Development of a colorimetric scale as a visual aid for the time of bruising in bite marks and blunt traumas
Keywords:Bruise age estimation, Bite Mark analysis, Forensic odontology, Forensic pathology, Forensic science
Medical examiners and forensic odontologists are frequently asked to establish the age of a bruise or bitemark on either a living and deceased subjects. The age of bruising has an important medico-legal significance and may be relevant in the investigations related to such crimes as child abuse, domestic violence and homicide. A colorimetric scale for forensic photography based on the colors of the bruise itself, has never been proposed due to the fact that photographic reproduction of color is unreliable and depends on several factors; the camera used, lighting, printer and photo-editing color calibration.
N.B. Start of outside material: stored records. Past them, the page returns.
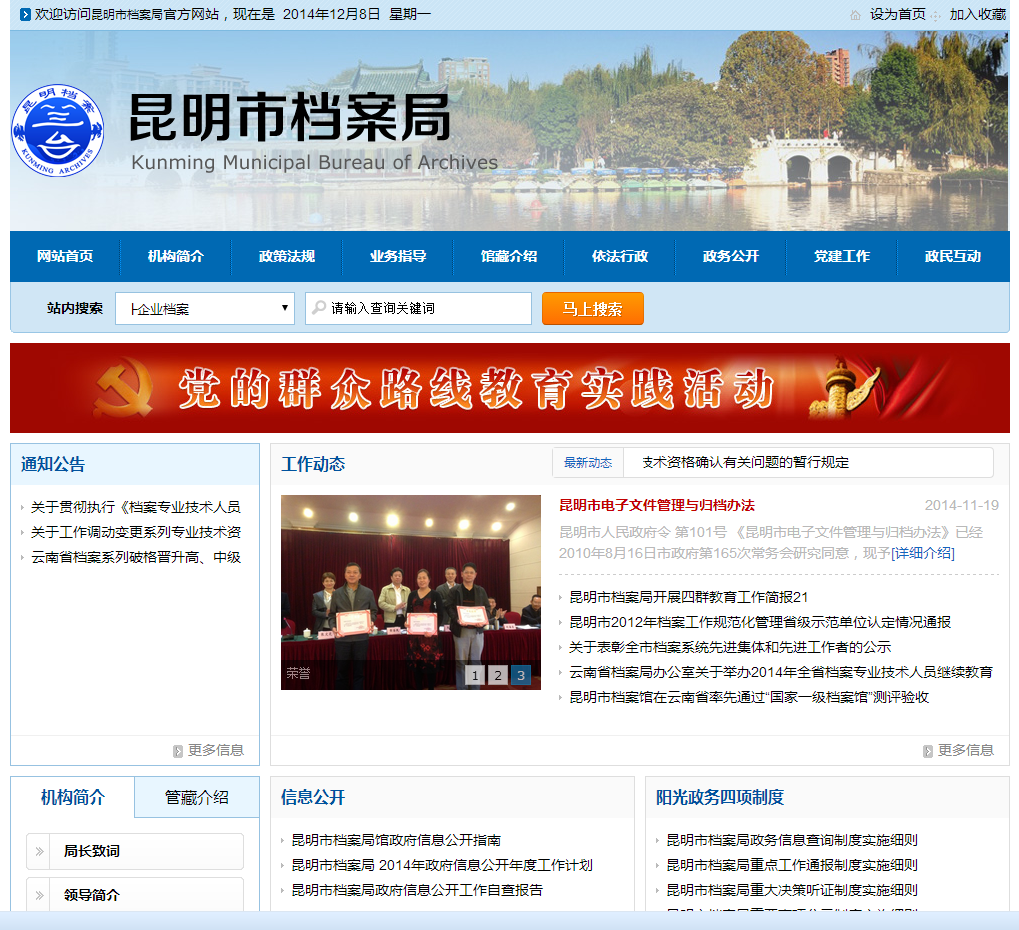
Task: Select slideshow page 2 indicator
Action: 497,676
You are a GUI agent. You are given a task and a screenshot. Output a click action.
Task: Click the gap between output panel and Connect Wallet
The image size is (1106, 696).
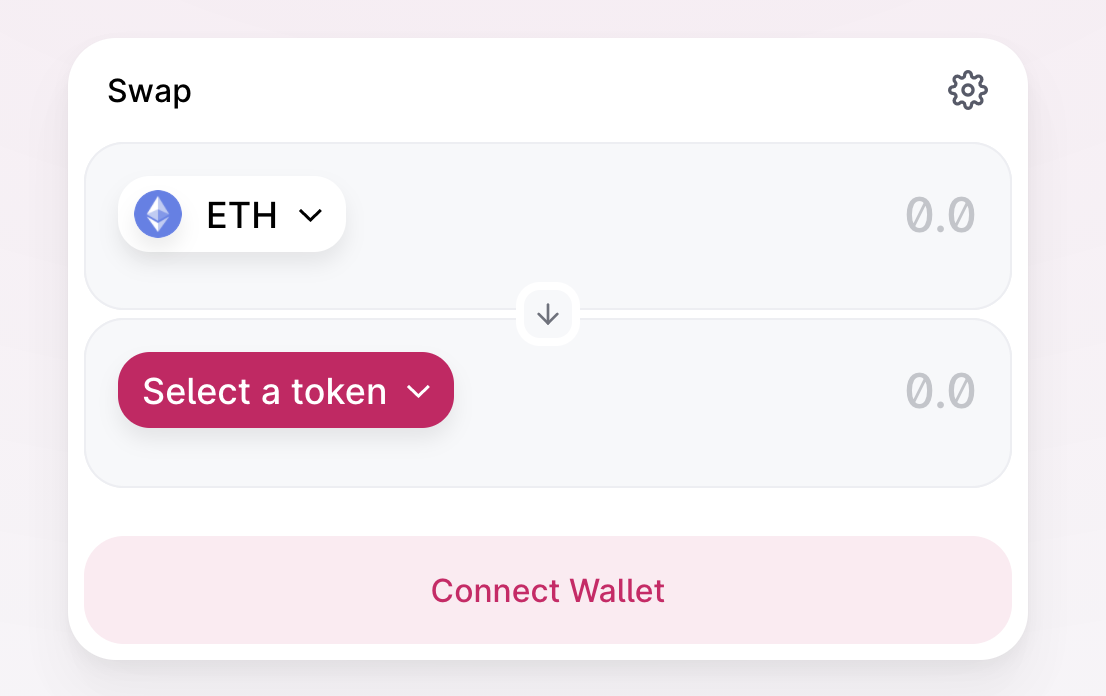[548, 511]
The authors propose two colorimetric scales, both with and without linear measurements, and with 90° angulations, six bruise colors, and three circles with black and white calibrators, which are to be used for the forensic photography of injuries involving the epidermis of Caucasian subjects. The two scales could also be employed on living subjects during different stages of the healing process, or on cadavers in order to provide evidential documentation, image verification and analysis. Such an aid would provide a reliable standard condition and allow for color calibration. The colors represented on the scales would be an aid for the interpretation and objectivity required in estimating the age of the bruise, particularly when the analysis is made directly onto computer images prior to printing. The proposed colorimetric scales do not attempt to give a definitive account of the diverse scientific methods available for the assessment of the age of bruising. The observation of a large sample of blunt trauma and bite mark injuries employing the proposed colorimetric scales would be needed in order to verify and validate the use of these scales. It should be borne in mind that bruise age estimation requires an expert opinion with several degrees of accuracy and variability involved. The age of a bruise cannot be determined by color alone.